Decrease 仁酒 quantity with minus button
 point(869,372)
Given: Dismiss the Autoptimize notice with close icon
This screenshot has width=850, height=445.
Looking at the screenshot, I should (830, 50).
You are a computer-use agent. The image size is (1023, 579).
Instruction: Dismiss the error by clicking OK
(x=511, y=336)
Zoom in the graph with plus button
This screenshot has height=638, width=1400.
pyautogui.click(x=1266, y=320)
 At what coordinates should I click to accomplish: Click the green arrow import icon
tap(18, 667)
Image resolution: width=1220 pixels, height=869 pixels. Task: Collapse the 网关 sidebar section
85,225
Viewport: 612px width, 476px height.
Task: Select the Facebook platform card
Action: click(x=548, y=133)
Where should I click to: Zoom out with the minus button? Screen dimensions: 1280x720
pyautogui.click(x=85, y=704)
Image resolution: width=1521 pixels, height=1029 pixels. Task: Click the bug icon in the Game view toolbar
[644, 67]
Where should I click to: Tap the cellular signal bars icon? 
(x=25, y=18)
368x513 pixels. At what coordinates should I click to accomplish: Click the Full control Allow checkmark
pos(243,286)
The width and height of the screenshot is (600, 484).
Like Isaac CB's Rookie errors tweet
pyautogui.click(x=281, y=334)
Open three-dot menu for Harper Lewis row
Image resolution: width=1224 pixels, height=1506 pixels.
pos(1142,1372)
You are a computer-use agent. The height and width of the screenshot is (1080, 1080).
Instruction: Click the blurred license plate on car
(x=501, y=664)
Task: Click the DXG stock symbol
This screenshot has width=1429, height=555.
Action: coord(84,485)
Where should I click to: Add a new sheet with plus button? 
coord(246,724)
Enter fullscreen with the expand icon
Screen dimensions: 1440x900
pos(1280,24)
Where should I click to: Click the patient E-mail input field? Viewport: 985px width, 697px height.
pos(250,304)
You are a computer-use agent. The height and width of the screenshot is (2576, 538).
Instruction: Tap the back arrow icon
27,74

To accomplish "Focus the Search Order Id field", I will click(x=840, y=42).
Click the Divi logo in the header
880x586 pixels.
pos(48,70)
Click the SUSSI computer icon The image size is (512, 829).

# # # # #

● Activity
Take each line in the listing that has the word "size" and copy it.

● Result
You are a computer-use agent. The image size is (1023, 579).
Click the SUSSI computer icon The image size is (512, 829).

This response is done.